> **TASKS**:
1/ Using the conference blog post, decide whether each statement agrees with it. (a) Kathryn Greenhill is from Murdoch University. (b) The world Kathryn created is an archipelago with 30 islands. (c) The writer found this session surprising and challenging. For each one, answer yes or no and quote the words from the post that settle it.
2/ Quote the conference blog post word for word, from "Monday, March 24, 2008" to "and Information Service?".

> **SELECTED EXTRACT**:
↓

Monday, March 24, 2008

NZSOE at VALA 2008 (3)

Kathryn Greenhill, Murdoch University, WA. Do we remove the walls? Second Life Librarianship.

  • This was one of the conference sessions which was most surprising and challenging for me. How could it relate to a Trade Library and Information Service?

  • Kathryn had created a whole world - 'a cultural archipelago with 40 islands' - a consistent fictional world

  • curating an Australian Libraries Island

  • Avatars, Islands, Buildings, Objects

  • Could we have exporter avatars? Lucy Commodity and James P.Roduct?

  • Could they go to a building to get information on exporting to Sweden where is a SL Embassy?

  • Could LIS set up a building? At what cost?

  • In following up Second Life, I found there is already the concept of businesses and organization in second life

  • Wikipedia article at:


Photo: Outside the New Zealand School of Export, Aokautere Park. Autumn morning 25 March 2008 / Graeme Siddle.

Saturday, March 22, 2008

NZSOE at VALA 2008 (2)

↑

[Collected data entries]
↓

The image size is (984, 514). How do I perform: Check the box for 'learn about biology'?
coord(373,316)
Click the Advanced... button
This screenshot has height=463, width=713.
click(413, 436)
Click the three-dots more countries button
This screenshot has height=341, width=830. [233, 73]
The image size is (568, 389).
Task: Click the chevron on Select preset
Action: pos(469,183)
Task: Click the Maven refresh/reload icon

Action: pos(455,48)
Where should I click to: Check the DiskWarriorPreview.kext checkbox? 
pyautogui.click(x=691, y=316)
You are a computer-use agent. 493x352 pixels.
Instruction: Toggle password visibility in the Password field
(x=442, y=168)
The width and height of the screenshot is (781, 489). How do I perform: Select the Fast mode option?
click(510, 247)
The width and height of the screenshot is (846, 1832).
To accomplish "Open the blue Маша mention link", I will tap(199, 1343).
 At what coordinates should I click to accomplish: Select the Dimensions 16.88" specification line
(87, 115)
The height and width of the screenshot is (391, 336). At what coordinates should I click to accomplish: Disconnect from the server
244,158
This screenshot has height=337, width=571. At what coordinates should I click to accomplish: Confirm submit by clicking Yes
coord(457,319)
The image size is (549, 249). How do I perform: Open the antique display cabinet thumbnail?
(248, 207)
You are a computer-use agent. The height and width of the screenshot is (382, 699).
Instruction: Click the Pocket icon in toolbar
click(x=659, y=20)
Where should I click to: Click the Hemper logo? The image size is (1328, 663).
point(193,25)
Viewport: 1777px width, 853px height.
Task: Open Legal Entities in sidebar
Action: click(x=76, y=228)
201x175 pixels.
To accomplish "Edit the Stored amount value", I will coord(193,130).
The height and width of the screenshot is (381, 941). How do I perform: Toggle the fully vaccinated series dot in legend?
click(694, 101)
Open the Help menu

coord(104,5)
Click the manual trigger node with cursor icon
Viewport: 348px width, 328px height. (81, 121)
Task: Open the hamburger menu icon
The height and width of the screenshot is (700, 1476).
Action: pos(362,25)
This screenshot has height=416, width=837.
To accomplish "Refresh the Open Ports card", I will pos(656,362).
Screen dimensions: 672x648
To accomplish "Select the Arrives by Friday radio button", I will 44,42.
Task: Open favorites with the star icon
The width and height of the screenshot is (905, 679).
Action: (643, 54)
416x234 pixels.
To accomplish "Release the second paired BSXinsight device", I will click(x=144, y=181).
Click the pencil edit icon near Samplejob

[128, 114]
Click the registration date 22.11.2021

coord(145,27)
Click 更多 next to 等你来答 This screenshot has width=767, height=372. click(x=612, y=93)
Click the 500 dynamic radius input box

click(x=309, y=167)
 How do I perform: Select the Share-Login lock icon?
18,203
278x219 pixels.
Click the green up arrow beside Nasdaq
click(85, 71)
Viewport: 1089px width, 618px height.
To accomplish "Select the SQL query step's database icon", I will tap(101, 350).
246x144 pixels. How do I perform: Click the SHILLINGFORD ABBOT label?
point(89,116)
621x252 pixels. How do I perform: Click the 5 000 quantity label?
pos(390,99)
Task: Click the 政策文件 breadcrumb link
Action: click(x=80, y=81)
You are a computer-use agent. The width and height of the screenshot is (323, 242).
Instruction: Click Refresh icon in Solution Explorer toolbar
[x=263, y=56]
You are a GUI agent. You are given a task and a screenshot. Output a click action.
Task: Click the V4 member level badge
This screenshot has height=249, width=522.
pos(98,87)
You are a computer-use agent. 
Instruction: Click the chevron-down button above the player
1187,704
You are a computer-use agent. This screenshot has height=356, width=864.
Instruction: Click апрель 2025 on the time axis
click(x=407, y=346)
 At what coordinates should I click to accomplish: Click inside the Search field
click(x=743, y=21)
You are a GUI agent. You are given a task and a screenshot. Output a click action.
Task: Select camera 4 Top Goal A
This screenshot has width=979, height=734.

↑

> **EXPECTED RESULTS**:
1/
(a) Yes: "Kathryn Greenhill, Murdoch University, WA."
(b) No: "a cultural archipelago with 40 islands"
(c) Yes: "This was one of the conference sessions which was most surprising and challenging for me."

2/
Monday, March 24, 2008

NZSOE at VALA 2008 (3)

Kathryn Greenhill, Murdoch University, WA. Do we remove the walls? Second Life Librarianship.

  • This was one of the conference sessions which was most surprising and challenging for me. How could it relate to a Trade Library and Information Service?